Actuellement, trois Etats étasuniens – le Nevada, la Floride et la Californie – ont adopté des lois permettant la mise en circulation de voitures sans conducteur et sont en train d’élaborer des normes plus précises.
En Europe, il n’existe en revanche aucune disposition pour réglementer l’utilisation de telles voitures. Et il n’y a aucun projet en ce sens.
Il serait en premier lieu nécessaire d’adapter la Convention de Vienne sur la circulation routière, a expliqué le commissaire européen au Transport, Siim Kallas. L’article 8 de ce traité de l’ONU adopté en 1968 stipule en effet que «tout véhicule en mouvement ou tout ensemble de véhicules en mouvement doit avoir un conducteur».
En Suisse, la situation est la même qu’en Europe; il n’existe pas de règles spécifiques pour les véhicules sans conducteur. Porte-parole de l’Office fédéral des routes, Guido Bielmann rappelle que l’article 8 de la Convention de Vienne est un principe de base de la législation suisse.
Rudolf Blessing, de l’Association des importateurs suisses d’automobiles, ne croit pas que les voitures sans conducteurs feront rapidement leur apparition sur les routes helvétiques. «Les problèmes ne sont pas tant techniques que législatifs, dit-il. La Suisse devra attendre et voir ce qu’il se passe au niveau européen.»
D’ailleurs, au Salon international de l’auto de Genève, qui ouvre ses portes le 7 mars, les voitures sans conducteur ne sont pas encore à l’ordre du jour. «Pour le moment, nous n’observons pas cette tendance, déclare sa porte-parole, Sylvie Blattner. Cette année, nous nous focalisons surtout sur les véhicules à basse consommation et à émissions limitées.»
Des changements sont toutefois dans l’air. En octobre dernier, devant le Parlement européen, Siim Kallas a affirmé que des discussions ont été lancées avec la division transports de la Commission économique pour l’Europe de l’ONU.
Le marché de l’automobile en Europe traverse une période difficile. Selon l’Institut d’analyses Polk, 2013 sera la quatrième année déficitaire consécutive, avec une demande qui n’atteindra pas les 11,5 millions de véhicules, le niveau le plus bas depuis 1993.
La tendance est en revanche différente au niveau mondial. Plus de 71 millions de véhicules ont été immatriculés en 2012, soit 8,8% de plus que l’année précédente. La croissance devrait se poursuivre cette année encore.
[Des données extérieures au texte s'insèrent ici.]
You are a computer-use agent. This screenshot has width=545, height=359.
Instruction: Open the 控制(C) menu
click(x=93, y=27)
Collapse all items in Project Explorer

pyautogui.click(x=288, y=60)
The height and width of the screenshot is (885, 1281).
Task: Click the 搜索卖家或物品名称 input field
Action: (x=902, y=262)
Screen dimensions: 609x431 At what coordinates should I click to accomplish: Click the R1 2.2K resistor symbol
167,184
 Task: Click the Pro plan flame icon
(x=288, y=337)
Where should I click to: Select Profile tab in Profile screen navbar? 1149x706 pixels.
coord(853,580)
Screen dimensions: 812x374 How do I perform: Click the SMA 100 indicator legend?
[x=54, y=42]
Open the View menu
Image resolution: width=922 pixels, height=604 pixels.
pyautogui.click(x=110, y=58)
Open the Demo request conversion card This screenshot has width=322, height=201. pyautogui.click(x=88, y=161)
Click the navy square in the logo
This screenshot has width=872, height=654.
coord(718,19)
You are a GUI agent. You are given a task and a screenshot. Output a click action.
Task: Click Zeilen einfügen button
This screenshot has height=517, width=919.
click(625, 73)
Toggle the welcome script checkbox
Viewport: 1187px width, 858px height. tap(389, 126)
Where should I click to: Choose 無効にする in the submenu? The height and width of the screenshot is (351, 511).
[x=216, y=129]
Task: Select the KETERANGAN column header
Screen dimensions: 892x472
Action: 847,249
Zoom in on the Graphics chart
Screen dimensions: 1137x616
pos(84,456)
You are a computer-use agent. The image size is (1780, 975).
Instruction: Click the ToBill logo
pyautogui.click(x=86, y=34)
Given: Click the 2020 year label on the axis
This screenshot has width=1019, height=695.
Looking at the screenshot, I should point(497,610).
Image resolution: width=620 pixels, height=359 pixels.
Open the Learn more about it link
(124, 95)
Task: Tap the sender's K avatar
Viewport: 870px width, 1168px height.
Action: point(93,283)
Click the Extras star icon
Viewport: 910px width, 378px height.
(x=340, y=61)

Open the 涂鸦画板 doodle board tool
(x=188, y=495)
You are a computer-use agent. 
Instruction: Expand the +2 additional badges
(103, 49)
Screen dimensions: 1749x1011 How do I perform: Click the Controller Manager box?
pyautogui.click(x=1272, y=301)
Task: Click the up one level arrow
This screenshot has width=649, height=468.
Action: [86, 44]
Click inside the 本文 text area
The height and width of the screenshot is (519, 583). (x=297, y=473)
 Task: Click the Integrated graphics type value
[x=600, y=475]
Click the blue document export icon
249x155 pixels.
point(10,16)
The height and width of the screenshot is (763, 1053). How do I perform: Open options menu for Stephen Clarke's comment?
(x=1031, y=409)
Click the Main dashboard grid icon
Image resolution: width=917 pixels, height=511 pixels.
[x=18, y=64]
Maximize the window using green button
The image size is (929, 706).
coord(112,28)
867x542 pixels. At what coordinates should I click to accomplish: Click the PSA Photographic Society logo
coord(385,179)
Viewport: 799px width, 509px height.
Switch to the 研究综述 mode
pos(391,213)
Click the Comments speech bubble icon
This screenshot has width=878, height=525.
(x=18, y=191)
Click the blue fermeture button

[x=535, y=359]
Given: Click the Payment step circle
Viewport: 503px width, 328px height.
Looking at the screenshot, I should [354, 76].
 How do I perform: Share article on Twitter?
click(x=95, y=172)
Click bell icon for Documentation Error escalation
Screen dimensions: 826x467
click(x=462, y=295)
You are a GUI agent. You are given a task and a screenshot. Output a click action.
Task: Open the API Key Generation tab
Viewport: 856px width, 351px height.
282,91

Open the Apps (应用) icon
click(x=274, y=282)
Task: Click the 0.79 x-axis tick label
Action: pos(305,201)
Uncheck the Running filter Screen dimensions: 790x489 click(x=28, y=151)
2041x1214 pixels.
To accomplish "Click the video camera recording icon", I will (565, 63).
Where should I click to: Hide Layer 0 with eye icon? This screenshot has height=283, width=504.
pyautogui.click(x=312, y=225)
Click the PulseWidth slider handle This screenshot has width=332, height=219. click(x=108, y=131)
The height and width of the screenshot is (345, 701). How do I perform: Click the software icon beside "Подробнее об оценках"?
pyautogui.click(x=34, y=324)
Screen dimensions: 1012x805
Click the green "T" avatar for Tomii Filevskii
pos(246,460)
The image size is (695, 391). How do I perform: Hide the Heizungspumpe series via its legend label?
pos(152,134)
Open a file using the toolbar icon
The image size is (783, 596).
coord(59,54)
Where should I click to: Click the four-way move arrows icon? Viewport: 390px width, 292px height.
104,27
Cette croissance est surtout le fait des pays émergents, à commencer par la Chine et le Brésil.
Navette à Lausanne
Malgré ces inconnues légales, les véhicules autonomes font leur chemin en Suisse aussi. L’Ecole polytechnique fédérale de Lausanne (EPFL) et l’entreprise française Induct sont en train d’expérimenter une navette électrique sur le campus, d’une grandeur de 55 hectares.
La Navia – c’est son nom – est dotée de dispositifs de télémétrie laser, de GPS, de caméra 3D et de senseurs capables de détecter la présence d’objets dans un rayon de 200 mètres. Elle peut transporter jusqu’à huit personnes à une vitesse maximale de 20 km/h.
«A 50 mètres de distance, l’ordinateur et en mesure de déterminer si le véhicule se trouve face à un obstacle fixe ou en mouvement, de calculer sa vitesse et d’anticiper la route à prendre», explique Pierre Levèvre, directeur d’Induct. Et si elle se trouve face à un mouvement soudain et irrationnel, la navette s’arrête.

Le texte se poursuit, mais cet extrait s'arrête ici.